What is active learning?  It is literally any way that students learn that is not passive / disengaged.  There are many ways to support student learning, inside or out of class, individually or with peers.  We have some instructions on particular types of active learning below.  Choose the activity that is right for you, your disciplinary needs, and your students!

  • This Polling Guide will help you poll students and get the most out of your questions. Polling is a powerful method for large lecture over other methods, especially to help students with cognitively challenging content.
  • Peer Instruction is a method of building on students thinking and working with their peers.  Developed by Physics professor Eric Mazur, this combines polling and quick discussion to involve everyone in class. The research on effectiveness is impressive.
  • Consult Our Discussion guide for ideas on doing pairs, small groups, or whole class discussions.
  • Check out the Guide to Reflection Activities.  This guide is organized in categories, based on the outcomes you are looking for.

External Resources:

The Patricia K Cross Academy has a library of short descriptions / videos for class activity--which you can search by learning outcome category!

Clemson Library online books:

Just-in-time Teaching: Across the Disciplines, Across the Academy. [ebook]  - by Scott Simpkins and Mark H. Maier (2010)
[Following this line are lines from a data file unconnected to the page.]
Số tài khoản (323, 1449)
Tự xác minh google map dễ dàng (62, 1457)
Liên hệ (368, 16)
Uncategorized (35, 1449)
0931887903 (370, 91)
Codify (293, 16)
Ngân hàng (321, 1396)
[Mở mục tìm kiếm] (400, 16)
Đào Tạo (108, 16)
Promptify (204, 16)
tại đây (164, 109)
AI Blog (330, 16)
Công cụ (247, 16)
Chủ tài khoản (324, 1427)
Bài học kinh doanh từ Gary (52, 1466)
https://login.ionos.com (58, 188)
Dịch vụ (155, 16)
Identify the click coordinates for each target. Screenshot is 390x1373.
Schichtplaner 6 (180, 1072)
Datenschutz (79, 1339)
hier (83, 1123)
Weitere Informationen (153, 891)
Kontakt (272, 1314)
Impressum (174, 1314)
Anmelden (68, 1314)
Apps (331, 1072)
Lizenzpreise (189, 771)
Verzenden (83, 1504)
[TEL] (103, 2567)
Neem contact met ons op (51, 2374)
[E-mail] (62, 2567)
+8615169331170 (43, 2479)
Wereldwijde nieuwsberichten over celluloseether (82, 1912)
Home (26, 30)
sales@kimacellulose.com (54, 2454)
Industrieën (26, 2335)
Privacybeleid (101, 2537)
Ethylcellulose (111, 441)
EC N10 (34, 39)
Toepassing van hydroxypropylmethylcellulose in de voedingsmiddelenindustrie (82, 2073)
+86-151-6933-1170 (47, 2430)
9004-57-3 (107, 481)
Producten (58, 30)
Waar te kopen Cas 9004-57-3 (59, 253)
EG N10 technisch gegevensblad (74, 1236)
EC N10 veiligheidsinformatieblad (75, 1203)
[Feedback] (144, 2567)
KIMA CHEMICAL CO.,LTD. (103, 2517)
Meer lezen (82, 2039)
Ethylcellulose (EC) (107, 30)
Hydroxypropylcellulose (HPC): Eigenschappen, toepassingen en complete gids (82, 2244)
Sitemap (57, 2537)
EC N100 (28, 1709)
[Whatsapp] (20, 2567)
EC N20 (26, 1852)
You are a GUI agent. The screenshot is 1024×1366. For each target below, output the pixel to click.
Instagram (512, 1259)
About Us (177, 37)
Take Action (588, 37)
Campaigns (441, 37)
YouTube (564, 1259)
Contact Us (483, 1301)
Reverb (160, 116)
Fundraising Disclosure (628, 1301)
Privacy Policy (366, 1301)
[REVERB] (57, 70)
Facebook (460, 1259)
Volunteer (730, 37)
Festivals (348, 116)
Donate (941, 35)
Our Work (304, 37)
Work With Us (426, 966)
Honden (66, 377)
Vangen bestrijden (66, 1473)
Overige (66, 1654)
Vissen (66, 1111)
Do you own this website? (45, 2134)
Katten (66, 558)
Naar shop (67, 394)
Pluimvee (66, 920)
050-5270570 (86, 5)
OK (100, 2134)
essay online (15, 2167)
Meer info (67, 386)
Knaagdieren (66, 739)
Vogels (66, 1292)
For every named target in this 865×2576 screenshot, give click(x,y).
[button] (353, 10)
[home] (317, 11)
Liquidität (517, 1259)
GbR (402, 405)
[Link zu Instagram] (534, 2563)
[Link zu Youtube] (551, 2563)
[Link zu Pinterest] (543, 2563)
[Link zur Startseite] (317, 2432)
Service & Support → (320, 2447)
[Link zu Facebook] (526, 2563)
The JiTT pedagogy "develop[s] an intentional, direct linkage between in-class and out-of-class activities via preparatory web-based assignments—originally called “warm-ups” or “pref lights” ... but now commonly referred to as “JiTT exercises” or simply “JiTTs”—that generally require students to read, view, or do something and answer related questions." The feedback from online submissions assists the instructor in directing the class session's focus and involving students more fully.

Teach students how to learn strategies you can incorporate into any course to improve student metacognition, study skills, and motivation . By McGuire, S., Angelo, T., & McGuire, S. (2016). Stylus.